Note: This article may contain commentary reflecting the author’s opinion.
On Thursday, the House Select Committee on the Weaponization of the Federal Government held a hearing on the ‘Twitter Files,’ the bombshell revelations that showcased a mass censorship campaign by government officials on the social media platform. To gain more insight into those revelations, independent journalist Matt Taibbi testified in front of the committee and gave a remarkable opening statement.
“My name is Matt Taibbi. I’ve been a reporter for 30 years and a stance advocate of the first amendment,” the journalist began. “Much of that time I’ve been at the Rolling Stone magazine. Ranking Member Plaskett I am not a ‘so-called journalist.’ I have won the National Magazine Award, the I.F. Stone Award for Independent Journalism, and I’ve written ten books including four New York Times bestsellers. I am now the editor of the online magazine Racket on the independent platform Substack.”
“I’m here today because of a series of events that began late last year when I received a note from a source online,” he explained. “It read ‘Are you interested in doing a deep dive into what censorship manipulation is going on at Twitter.’ A week later the first of what became known as the Twitter Files reports came out. To say these attracted intense public interest would be an understatement. My computer looked like a Vegas slot machine.”

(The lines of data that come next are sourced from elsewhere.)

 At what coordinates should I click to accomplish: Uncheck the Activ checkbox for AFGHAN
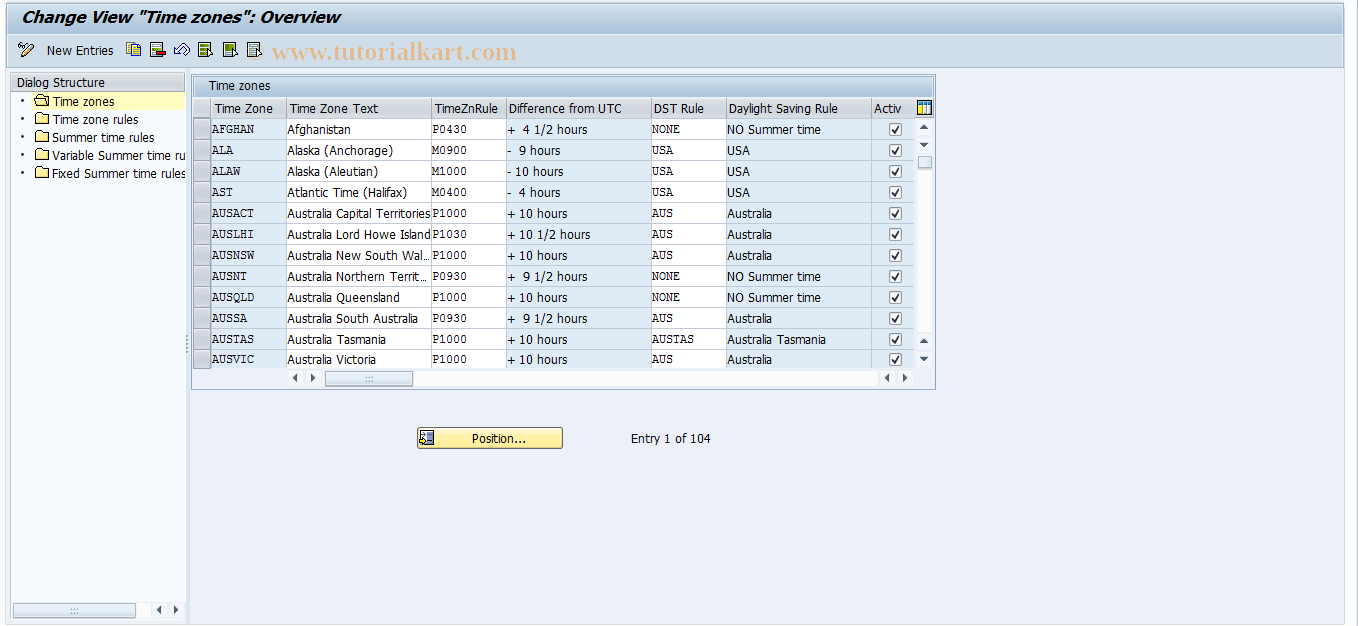pyautogui.click(x=895, y=129)
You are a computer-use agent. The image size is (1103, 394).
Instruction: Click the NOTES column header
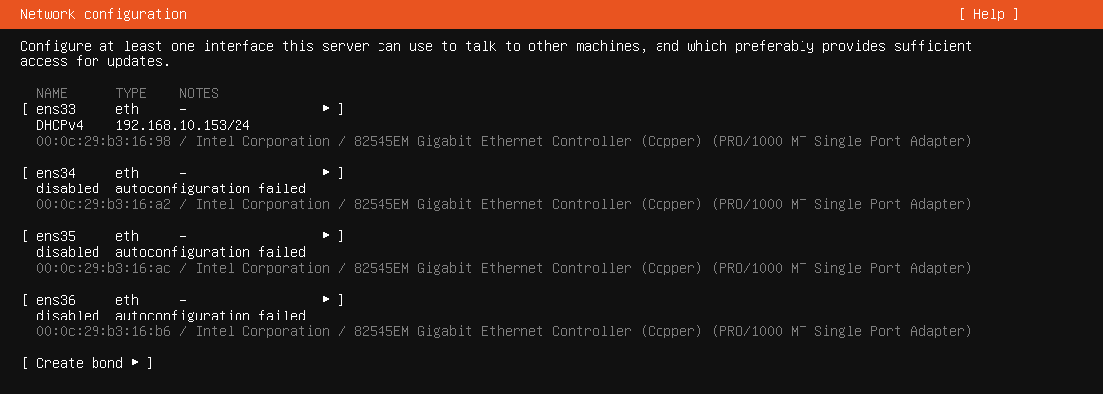pos(199,93)
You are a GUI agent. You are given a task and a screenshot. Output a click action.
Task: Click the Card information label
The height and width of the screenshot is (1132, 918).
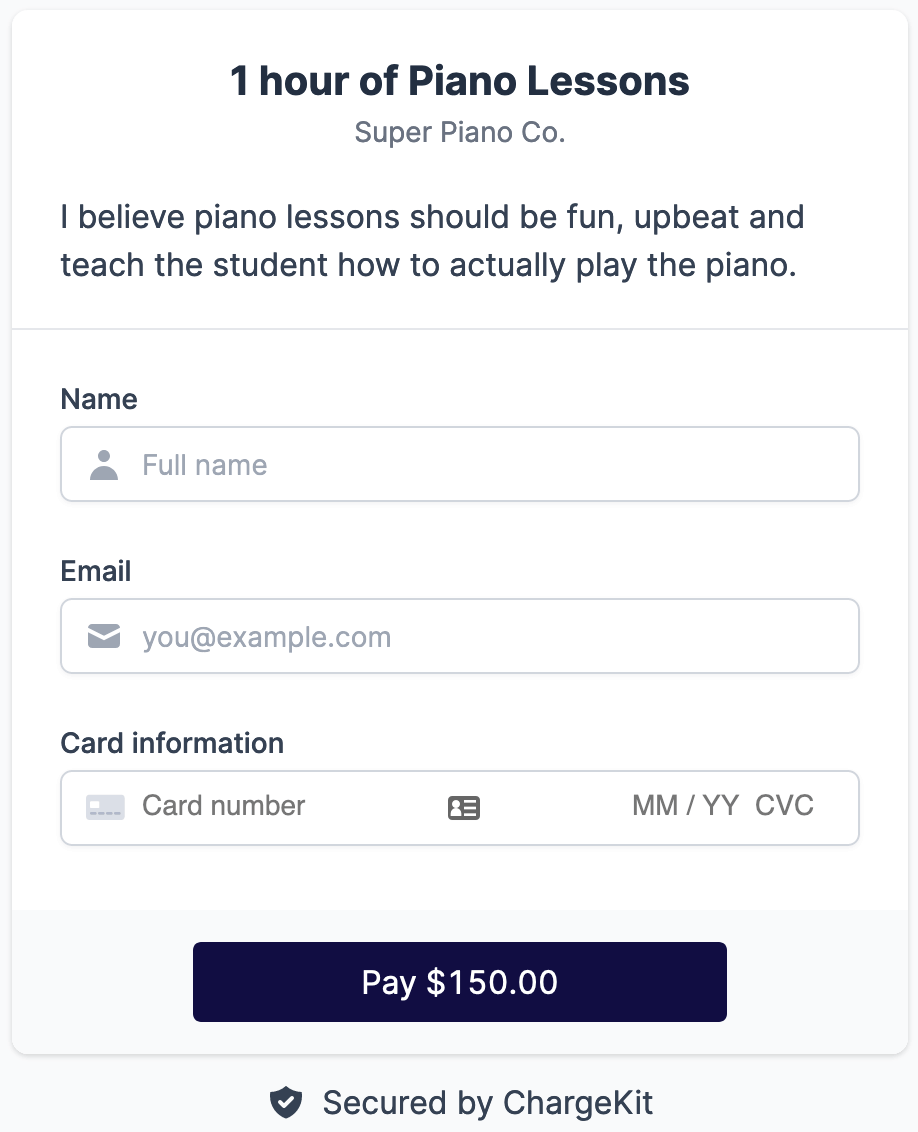click(x=172, y=743)
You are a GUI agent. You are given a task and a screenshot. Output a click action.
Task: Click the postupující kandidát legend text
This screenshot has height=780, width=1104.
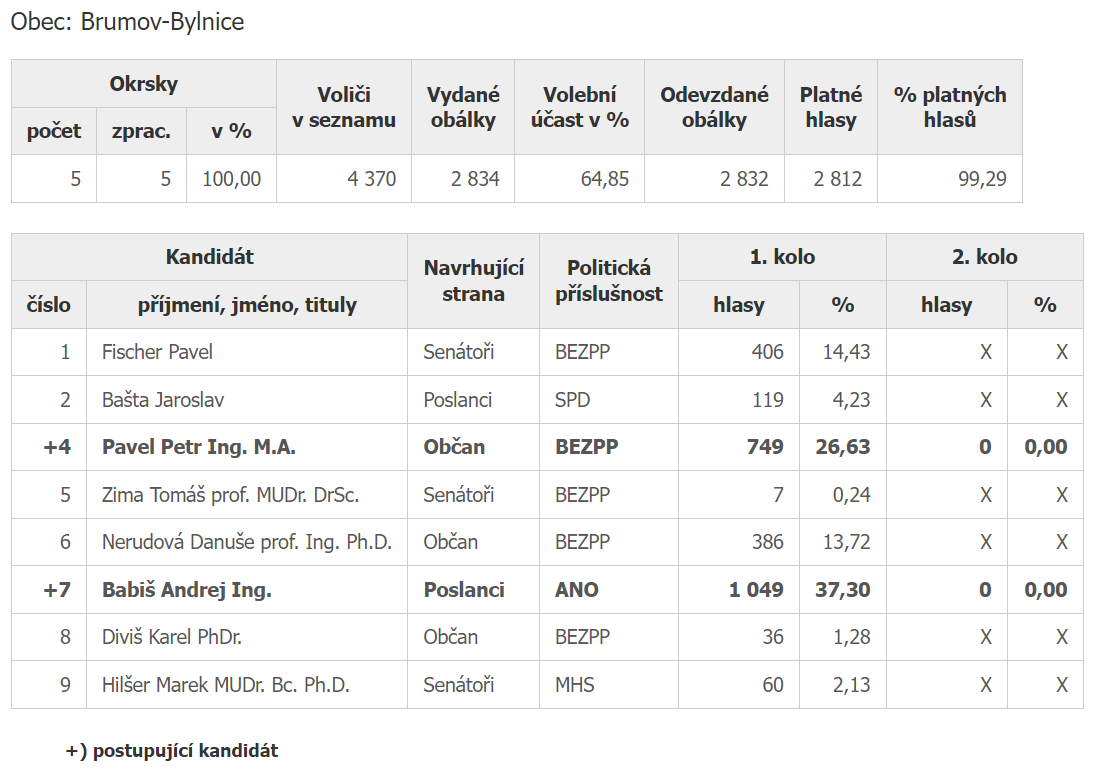[172, 751]
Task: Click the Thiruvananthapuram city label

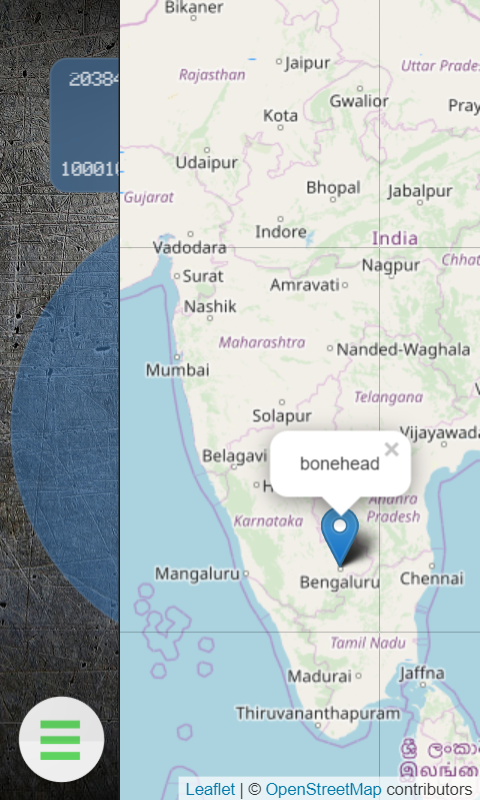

The journalist then went on to explain that what was found in the files they were granted access to was an effort to “turn the internet into an instrument of censorship and social control.”
He then posited that the federal government was central in this effort via its communications to Twitter employees to request censorship of certain accounts of both left and right-leaning individuals, making the censorship a bipartisan issue.
Taibbi went on to explain that for every federal agency that was monitoring Twitter, 20 private enterprises were doing the same including News Guard, Stanford’s Election Integrity Partnership, and others.
He went on to explain that Americans were put on lists to be censored, an act that he called “digital McCarthyism’ leading to the refusal of services on sites like PayPal or GoFundMe.
One of the most damning revelations in Taibbi’s opening remarks was that mainstream media journalists were often participating in the censorship of individuals: “Instead of investigating these groups, journalists partnered with them. If Twitter declined to remove an account right away, government agencies and NGOs would call reporters from the New York Times, Washington Post, and other outlets who in turn would call Twitter demanding to know why action had yet to be taken. Effectively, news media became an arm of a state-sponsored thought policing system.
The journalist concluded his remarks by stating that the evidence that he has seen is an attempt to enforce a political consensus online which he deemed “a grave threat.”